Input data >>
┏━━
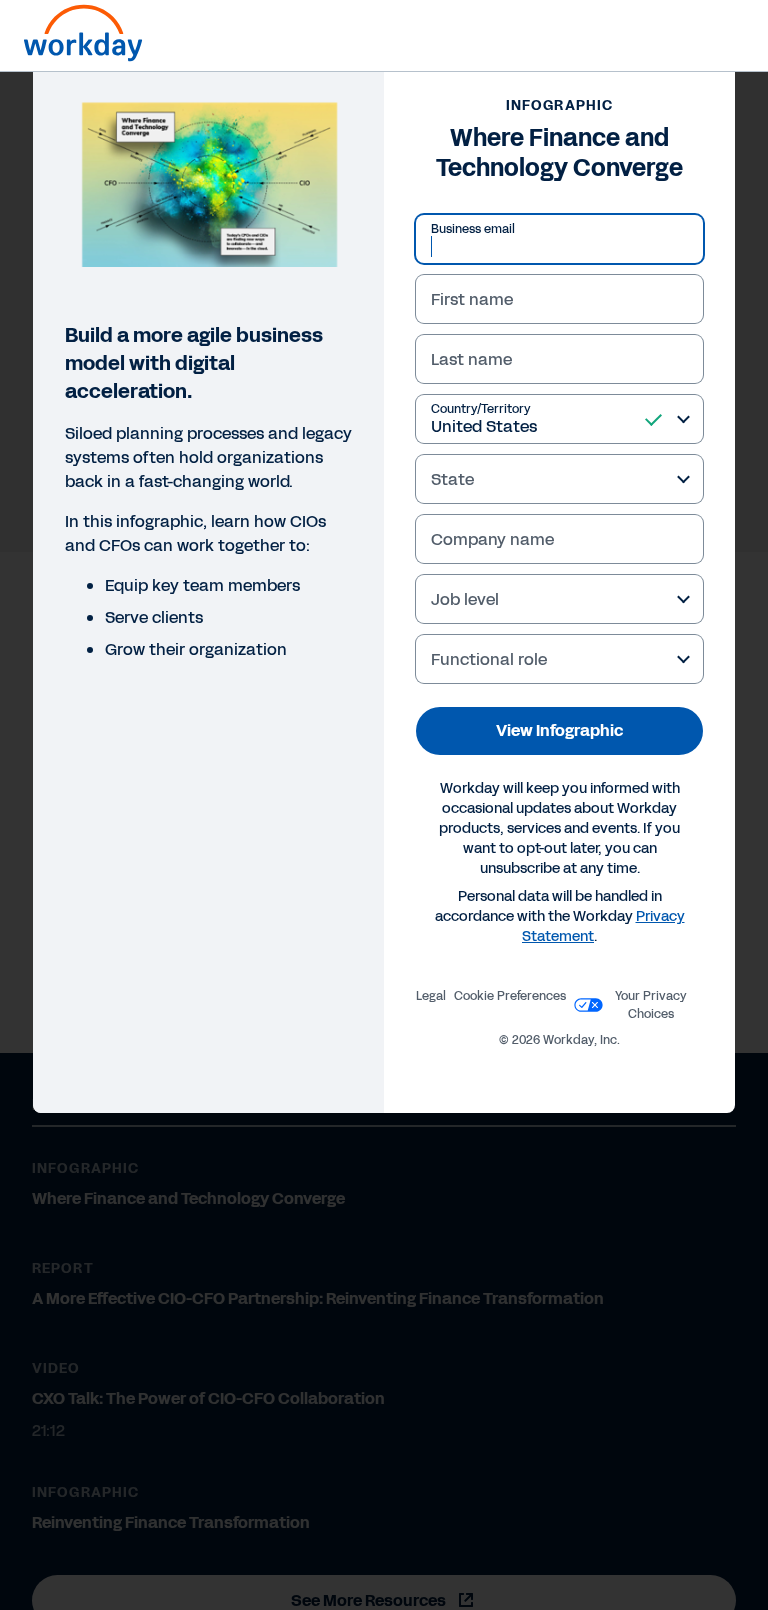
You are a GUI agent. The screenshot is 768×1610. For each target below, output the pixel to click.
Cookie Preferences (510, 996)
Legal (431, 996)
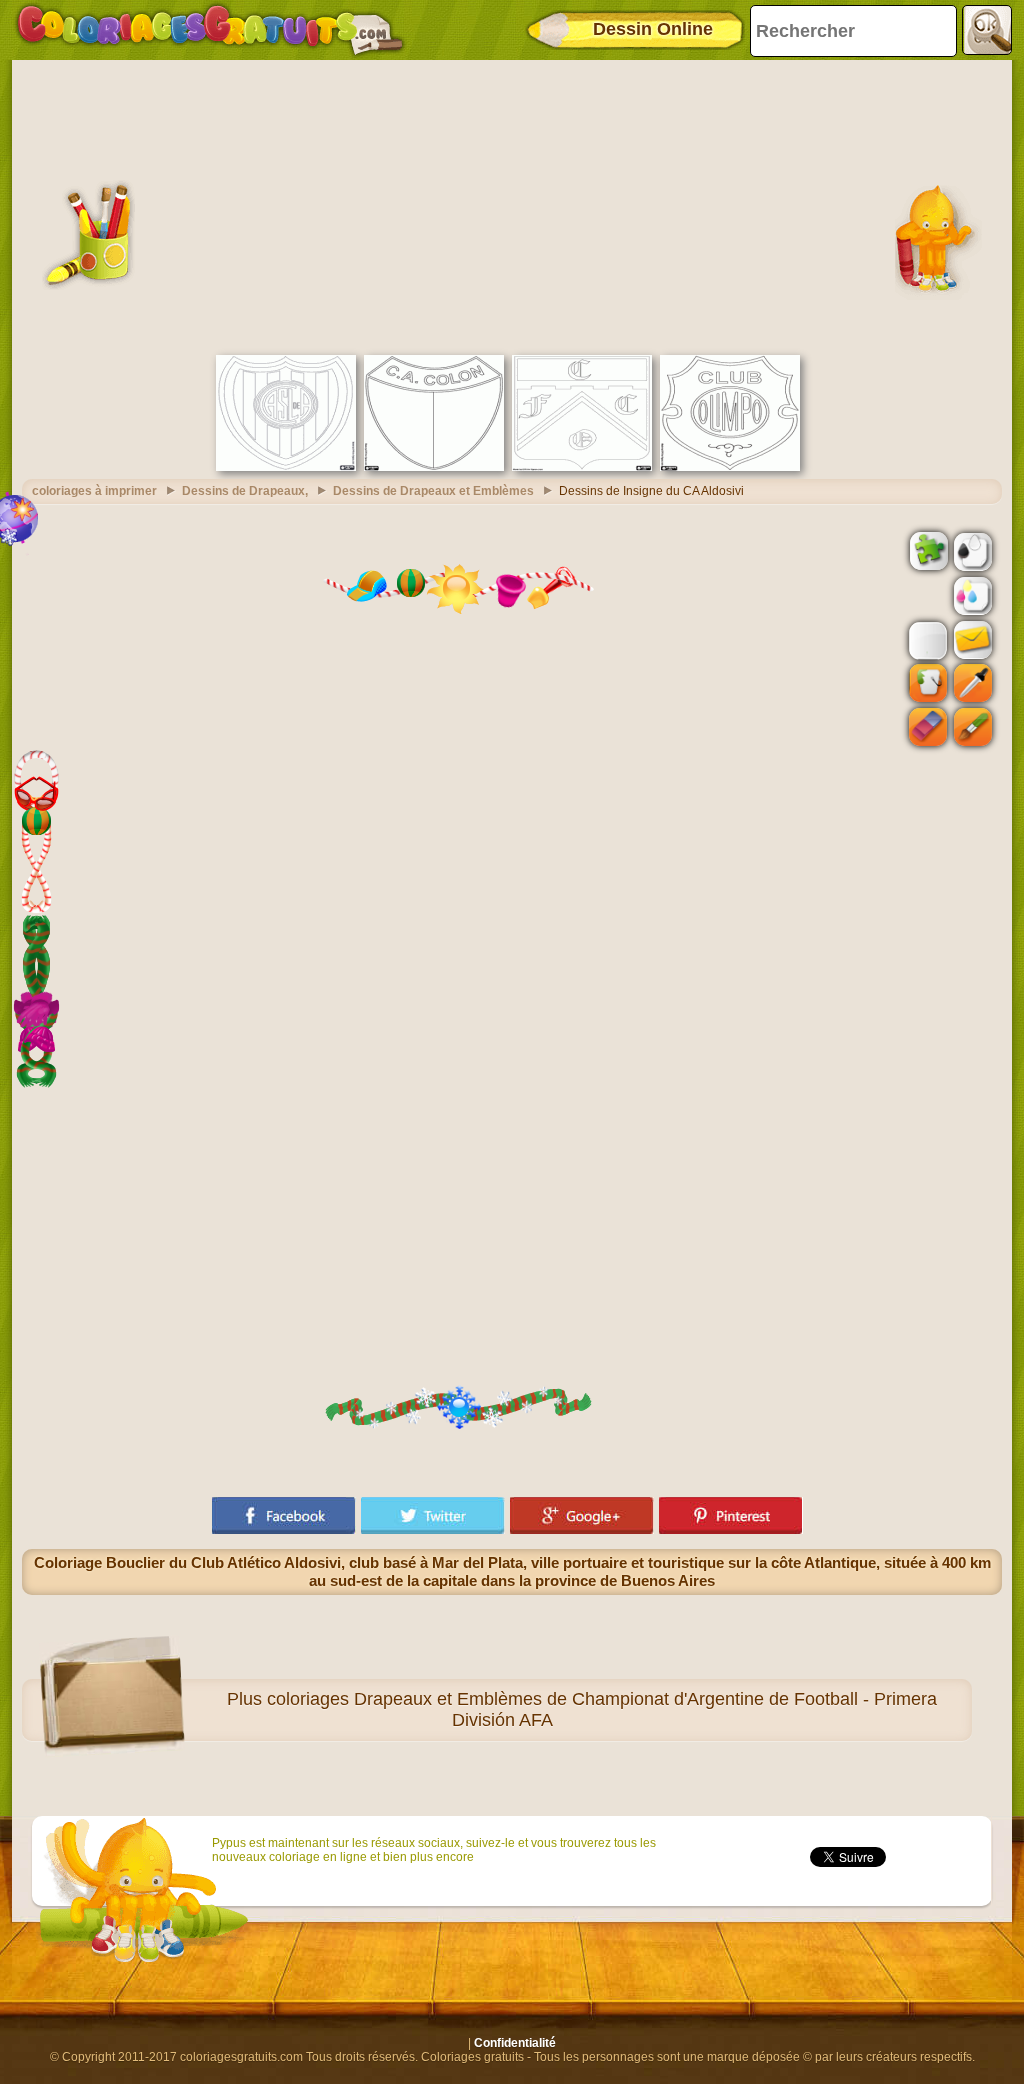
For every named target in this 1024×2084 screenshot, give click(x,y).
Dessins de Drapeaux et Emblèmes (433, 491)
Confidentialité (515, 2043)
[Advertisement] (512, 205)
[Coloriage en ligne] (210, 30)
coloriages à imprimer (94, 491)
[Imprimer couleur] (971, 595)
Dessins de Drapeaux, (245, 491)
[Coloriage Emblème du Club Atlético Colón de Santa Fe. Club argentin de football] (434, 467)
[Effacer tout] (926, 596)
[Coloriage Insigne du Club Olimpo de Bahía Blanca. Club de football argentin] (730, 467)
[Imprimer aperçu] (971, 550)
┗━━
Start at the line containing "Dessins de Drapeaux, (245, 491)". Repeat it and each line after it, word for word, to the end of the records.

Solution >>
Dessins de Drapeaux, (245, 491)
[Coloriage Emblème du Club Atlético Colón de Santa Fe. Club argentin de football] (434, 467)
[Effacer tout] (926, 596)
[Coloriage Insigne du Club Olimpo de Bahía Blanca. Club de football argentin] (730, 467)
[Imprimer aperçu] (971, 550)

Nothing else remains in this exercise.